The invention could be used as a companion diagnostic to help healthcare professionals determine the best therapeutic option for melanoma patients. Doctors could know in advance which patients would probably develop metastasis. As well as, they would have an alternative treatment for those patients that do not have the BRAF V600 mutation or for patients resistant to Vemurafenib.
1. A group of exosomal miRNAs, which are present in blood and lymphatic torrent of melanoma patients, have been identified as good predictor markers of metastasis. Clinicians of HUB, who have collected blood and plasma samples of patients at different stages of their cancer progression, are now validating these markers.
2. Through an in vitro screening, the research group has selected two proteins as potential inhibitors of tumor progression. These proteins target several signaling pathways related to metastasis and also inhibit the survival of cancer Stem Cells.
Melanoma is the deadliest and most aggressive form of skin cancer. The major treatments for melanoma are categorized into immunotherapies and BRAF mutation-targeted therapies. Melanoma incident cases will likely increase, and it is estimated that melanoma’s market will increase by four-fold over the forecast period, reaching $5.64 billion in 2023 at a CAGR of 15.5%.

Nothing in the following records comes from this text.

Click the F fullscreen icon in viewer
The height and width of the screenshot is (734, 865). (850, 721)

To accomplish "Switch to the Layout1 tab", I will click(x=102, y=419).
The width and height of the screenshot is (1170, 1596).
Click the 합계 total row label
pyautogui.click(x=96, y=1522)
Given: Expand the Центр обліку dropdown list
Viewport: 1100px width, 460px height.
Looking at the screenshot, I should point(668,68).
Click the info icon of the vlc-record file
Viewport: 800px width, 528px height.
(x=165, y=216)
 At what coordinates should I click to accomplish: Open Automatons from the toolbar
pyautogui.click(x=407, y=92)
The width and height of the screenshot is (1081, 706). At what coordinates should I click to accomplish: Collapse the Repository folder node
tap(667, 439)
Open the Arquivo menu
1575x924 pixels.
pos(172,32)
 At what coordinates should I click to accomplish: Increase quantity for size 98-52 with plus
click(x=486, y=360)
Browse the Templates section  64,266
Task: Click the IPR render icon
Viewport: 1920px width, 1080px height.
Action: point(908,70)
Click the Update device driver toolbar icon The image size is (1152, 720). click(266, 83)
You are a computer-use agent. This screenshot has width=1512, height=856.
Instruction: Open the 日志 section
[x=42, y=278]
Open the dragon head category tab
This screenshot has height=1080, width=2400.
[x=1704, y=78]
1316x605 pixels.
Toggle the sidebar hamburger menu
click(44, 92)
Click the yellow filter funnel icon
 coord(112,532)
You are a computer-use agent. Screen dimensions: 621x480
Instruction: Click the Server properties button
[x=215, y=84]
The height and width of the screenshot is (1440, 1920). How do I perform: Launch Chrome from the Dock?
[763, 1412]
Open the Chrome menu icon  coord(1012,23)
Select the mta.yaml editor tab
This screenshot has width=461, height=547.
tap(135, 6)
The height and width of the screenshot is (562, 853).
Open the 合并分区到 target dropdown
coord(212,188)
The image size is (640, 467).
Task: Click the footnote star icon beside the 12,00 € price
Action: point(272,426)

Malignant melanoma is the most lethal form of skin cancer. If melanoma is diagnosed in its early stages, resection of the lesion is associated with favorable survival rates. However, melanoma is an aggressive malignancy that tends to metastasize beyond its primary site. Long-term prognosis after metastasis is grim, ranging from 8 to 12 months. BRAFV600 mutation is present in 60% of melanoma. For this reason, Vemurafenib (a highly specific BRAFV600 kinase inhibitor with selectivity against melanoma cells) is the first therapeutic option for these patients. Unfortunately, patients treated with Vemurafenib often develop a therapeutic resistance within 6-8 month of treatment initiation, resulting in disease progression. Uveal melanoma, a rare subset of melanoma, is the most common primary intraocular malignancy in adults. Despite effective primary therapy, nearly 50% of patients will develop metastatic disease. Outcomes for those with metastatic disease remain dismal due to a lack of effective therapies.
The research group is developing two technologies:
1. A Prognostic Test to Predict the Risk of Metastasis in Uveal and Cutaneous Melanoma.
2. A combination drug therapy for both diseases.